Supplied material: Begin
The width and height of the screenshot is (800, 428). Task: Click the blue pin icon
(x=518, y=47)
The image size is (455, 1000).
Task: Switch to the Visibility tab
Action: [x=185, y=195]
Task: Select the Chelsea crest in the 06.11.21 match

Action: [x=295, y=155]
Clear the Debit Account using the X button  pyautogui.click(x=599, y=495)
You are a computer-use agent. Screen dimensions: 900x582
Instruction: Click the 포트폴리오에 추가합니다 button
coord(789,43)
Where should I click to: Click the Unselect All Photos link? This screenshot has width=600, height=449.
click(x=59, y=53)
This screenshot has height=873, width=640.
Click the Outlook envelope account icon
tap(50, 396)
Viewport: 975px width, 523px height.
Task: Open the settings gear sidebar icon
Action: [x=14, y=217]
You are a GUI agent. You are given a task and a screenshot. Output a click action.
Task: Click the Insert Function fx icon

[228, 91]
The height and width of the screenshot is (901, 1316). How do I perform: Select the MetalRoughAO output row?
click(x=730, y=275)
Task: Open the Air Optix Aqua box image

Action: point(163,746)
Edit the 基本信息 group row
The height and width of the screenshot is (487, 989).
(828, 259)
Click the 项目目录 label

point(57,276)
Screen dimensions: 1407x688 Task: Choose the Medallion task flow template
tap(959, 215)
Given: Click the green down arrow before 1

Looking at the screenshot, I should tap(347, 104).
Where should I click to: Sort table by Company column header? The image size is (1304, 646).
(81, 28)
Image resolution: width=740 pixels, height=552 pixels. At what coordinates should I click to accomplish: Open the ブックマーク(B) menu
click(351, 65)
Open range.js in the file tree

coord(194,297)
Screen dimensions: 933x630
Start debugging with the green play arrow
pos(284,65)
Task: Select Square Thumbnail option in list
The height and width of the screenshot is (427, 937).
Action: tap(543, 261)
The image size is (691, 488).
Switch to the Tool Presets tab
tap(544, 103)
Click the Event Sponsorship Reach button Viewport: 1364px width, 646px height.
Supplied material: End
Exercise instructions: Which lines above contain the word "agent"? Copy all of them.

Your solution:
You are a computer-use agent. Screen dimensions: 900x582
You are a GUI agent. You are given a task and a screenshot. Output a click action.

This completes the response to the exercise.